At a press conference Friday morning, CEO Axel Dumas presented the group’s full-year results, which saw consolidated revenue reach $9.85 billion (€6.4 billion). That’s only a 6 per cent drop from 2019, which pulled in $10.62 billion (€6.9 billion) overall. In a year where Covid-19 ravaged markets around the world, those numbers represent something of a win for the brand.

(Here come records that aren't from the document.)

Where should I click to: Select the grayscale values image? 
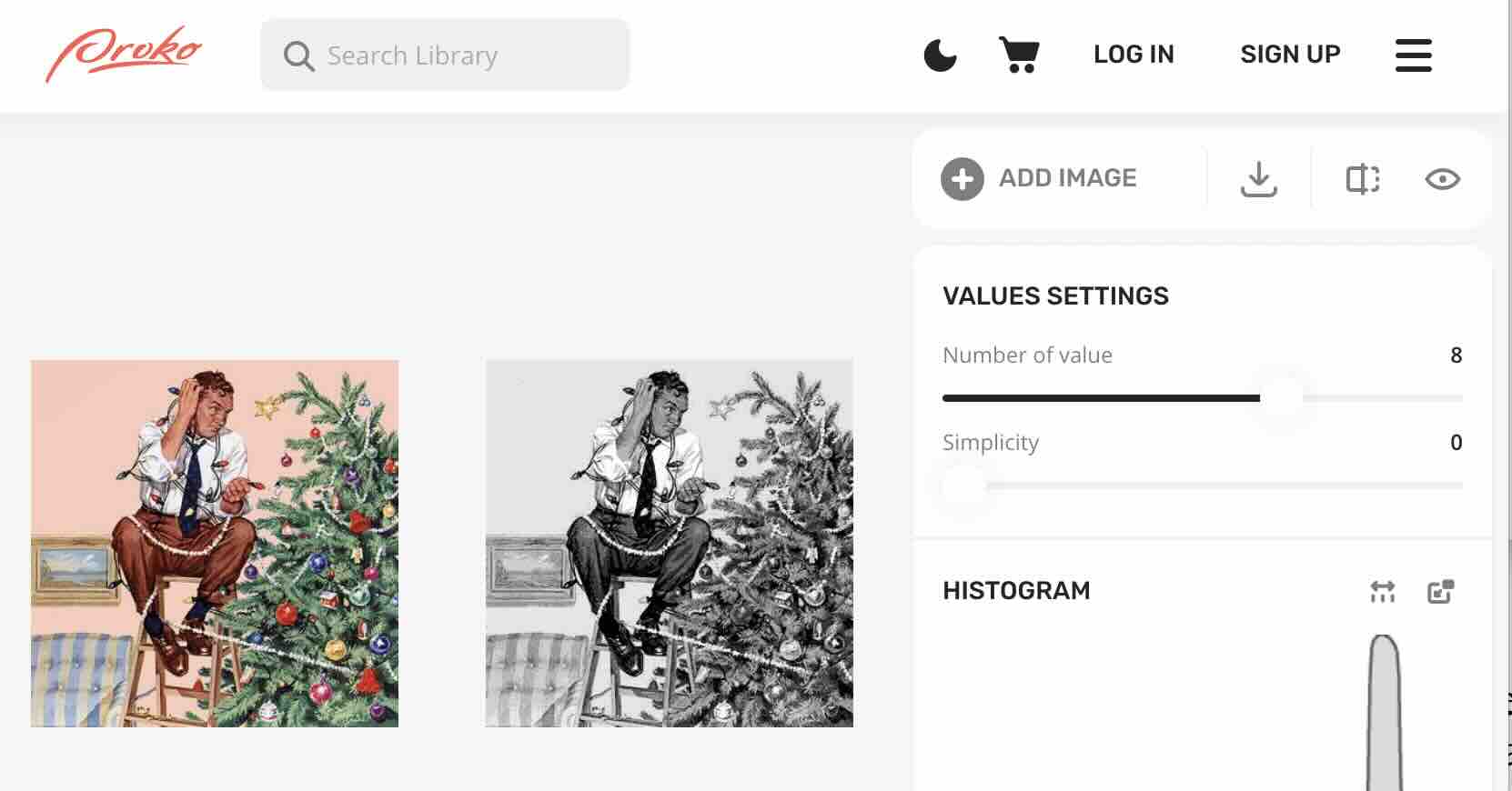[x=670, y=544]
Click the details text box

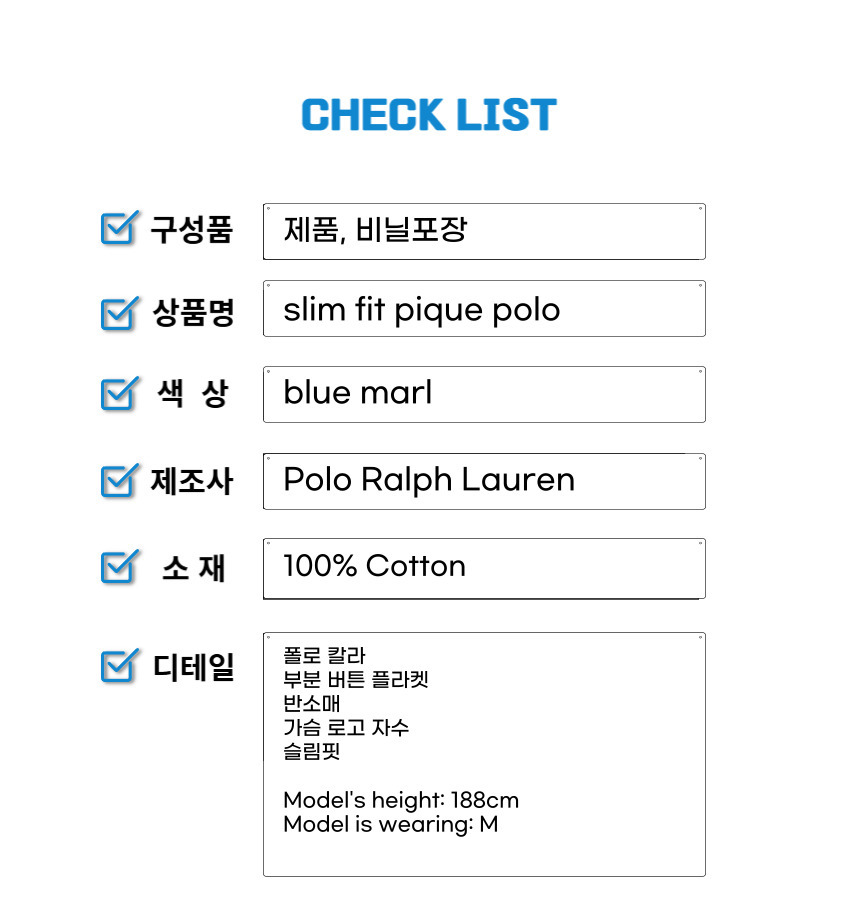484,755
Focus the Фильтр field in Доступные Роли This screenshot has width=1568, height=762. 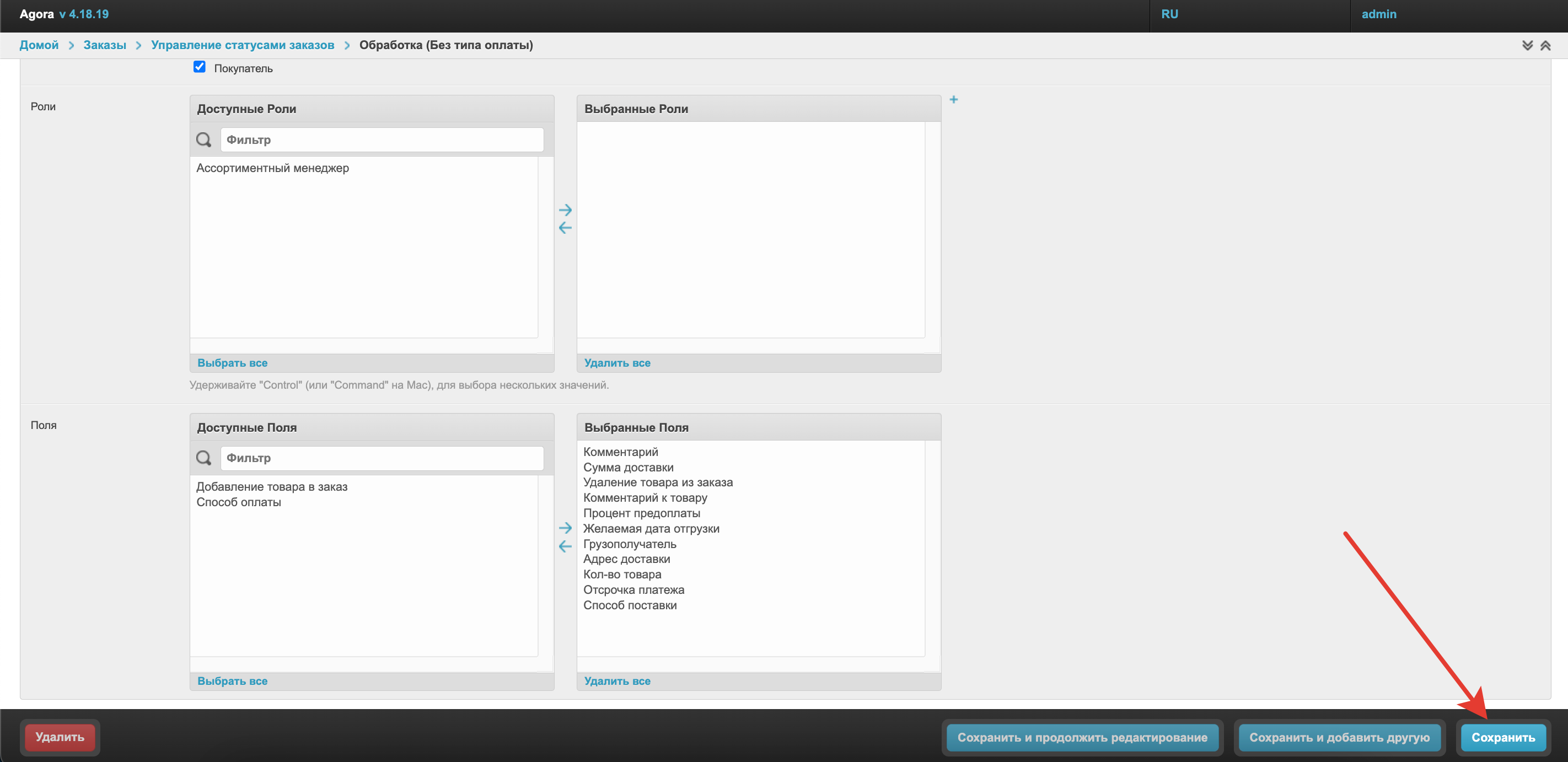382,140
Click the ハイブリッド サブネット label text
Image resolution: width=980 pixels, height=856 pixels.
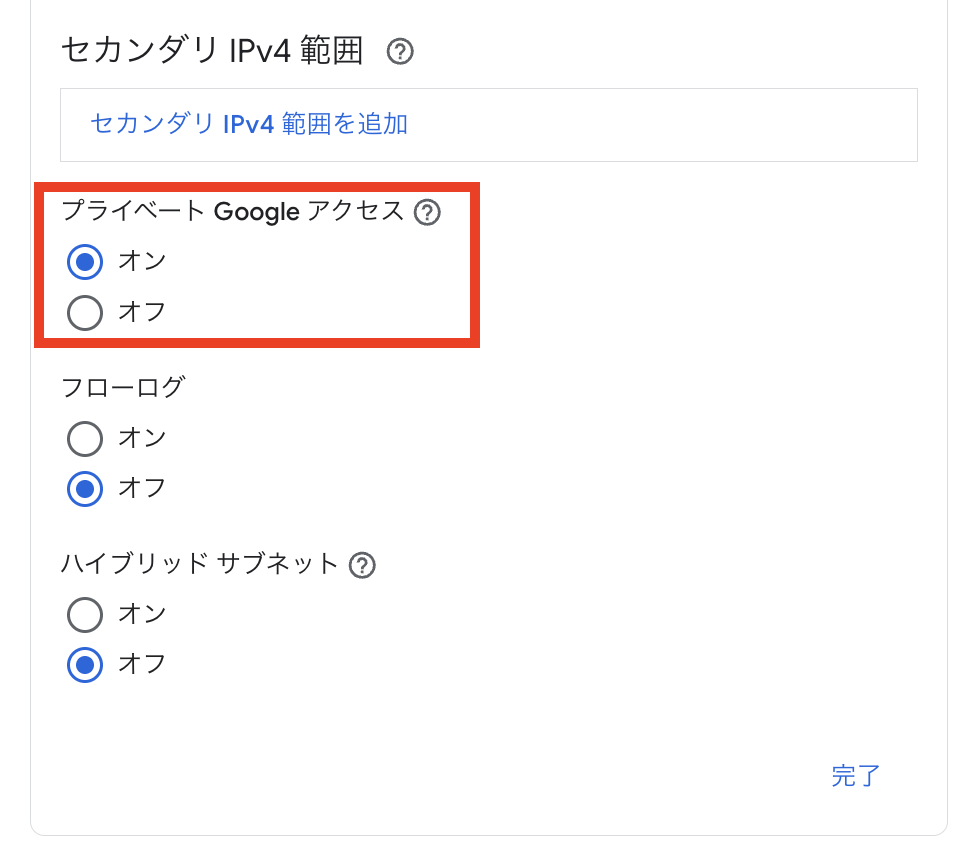200,564

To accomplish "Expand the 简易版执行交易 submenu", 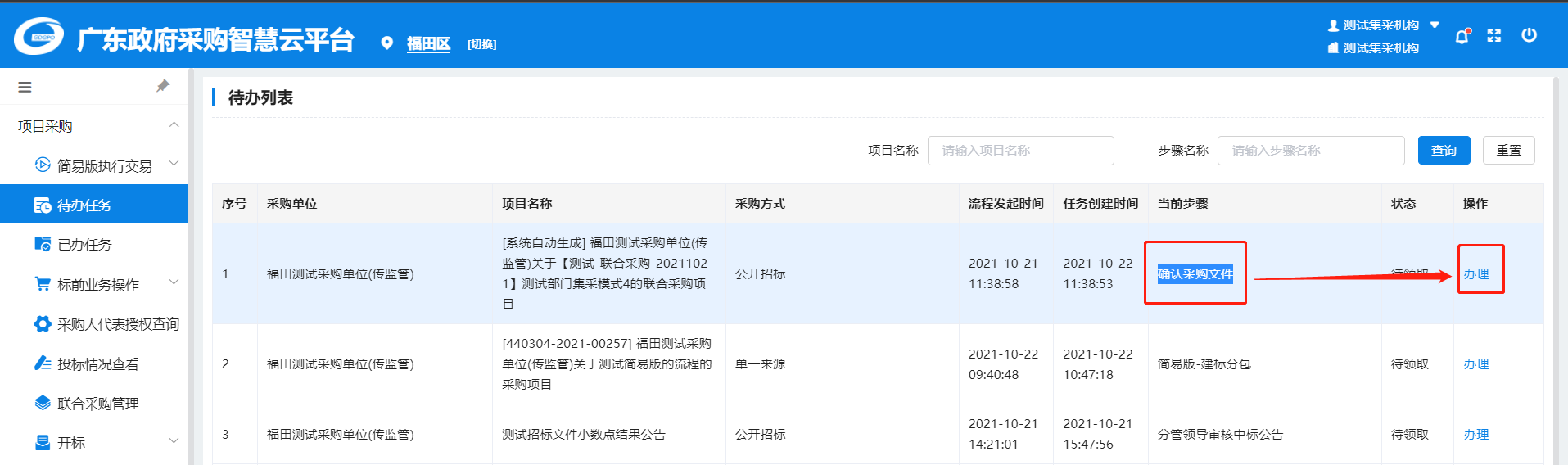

Even better, the 16 per cent increase in Q4 sales shattered the 8 per cent rise UBS analysts had forecast. This is one of the best performances in the luxury goods sector so far and stands in contrast to big-name rivals, such as Kering’s Gucci, which saw its sales decline last quarter.
At least some of Hermès’s late-year boom can be attributed to the Asian markets. Revenues in the last three months of 2020 jumped some 47 percent in the region, with China, South Korea and Australia driving the rebound. Leather goods and saddlery along with ready-to-wear and accessories were the main catalysts for growth, with each bringing in roughly a billion and $667 million (€434 million), respectfully.

Hermès storefront. Courtesy of Modern Affliction/Unsplash
Dumas credits the label’s unexpected success amid the pandemic to customer loyalty and the brand’s ability to adapt.
“The solidity of our results reflects both the desirability of our collections and the agility of our craftsmanship model,” he said in a press release.
Indeed, Hermès carries out a lot of work in-house, which helps to stabilise costs. In addition, Dumas said e-commerce had doubled in all regions, and that online sales were robust even after stores reopened.
“The absence of tourists was offset by the loyalty of our local customers and a strong increase in online sales,” he added.
As for 2021, the CEO says it’s “too early” to predict revenue growth amid a crisis that continues to evolve, but he insisted “the direction is the right one.”